FIG. 1 is a block diagram showing one embodiment of the hash processing control device of the present invention, FIGS. 2 and 3 are block diagrams showing other embodiments, and FIGS. FIG. 2 is a block diagram showing a conventional example. (2) Main memory, (2a) Data table, (2b) ROM, C2c) -RAM,
(4)...external data register, (5...start address register, (6)...adder, (6a)...product-sum calculator, (11)...address bus, patent application People Daikin Industries, Ltd.

Claims (1)

[Claims] 1. A device that accesses a corresponding address of a predetermined memory block (2a) based on data x supplied from the outside, the external device temporarily retaining the data x supplied from the outside. Data holding means (4) and memory block (2a
) and the memory (2) (2b) (2c) based on the data x and α held in both the holding means (4) and (5).
1. A hash processing control device comprising address generation means (6), (6a), and (11) for generating address data for accessing. 2. The hash processing control device according to claim 1, wherein the address generating means is an adder (6). 3. The hash processing device according to claim 1, wherein the address generating means is a product-sum calculator (6a). 4. The above claim 1, wherein the address generation means is an address bus (11) that integrates data held in both the holding means (4) and (5) in parallel.

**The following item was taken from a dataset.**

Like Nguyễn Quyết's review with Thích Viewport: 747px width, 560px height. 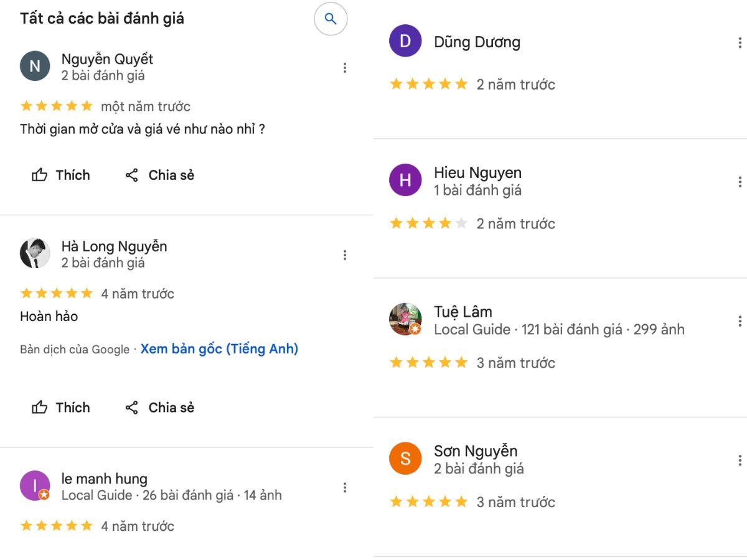click(x=61, y=175)
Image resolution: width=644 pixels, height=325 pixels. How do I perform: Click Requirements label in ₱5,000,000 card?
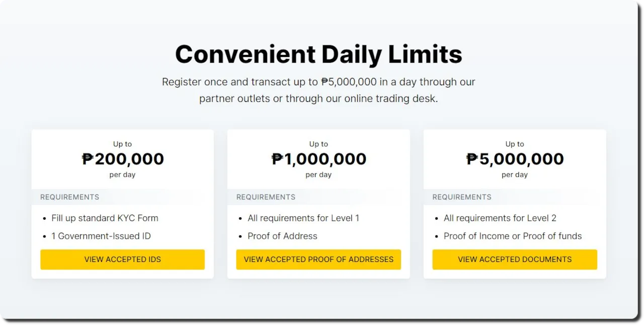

The hash processing control device described in Section 1. 5. The address bus (11) is connected to the start address holding means (
5. The hash processing control device according to claim 4, wherein the data held in the external data holding means (4) is used as the upper bits, and the data held in the external data holding means (4) is used as the lower bits. 6. A plurality of memory blocks (2a) are provided, and the start address holding means (5) selectively holds the start address data α of any one of the memory blocks (2a). The hash processing control device according to scope 1. 7. The hash processing control device according to claim 1, wherein the memory block (2a) holds jump destination address data for hash jump. 8. The hash processing control device according to claim 1, wherein the memory block (2a) is a data table.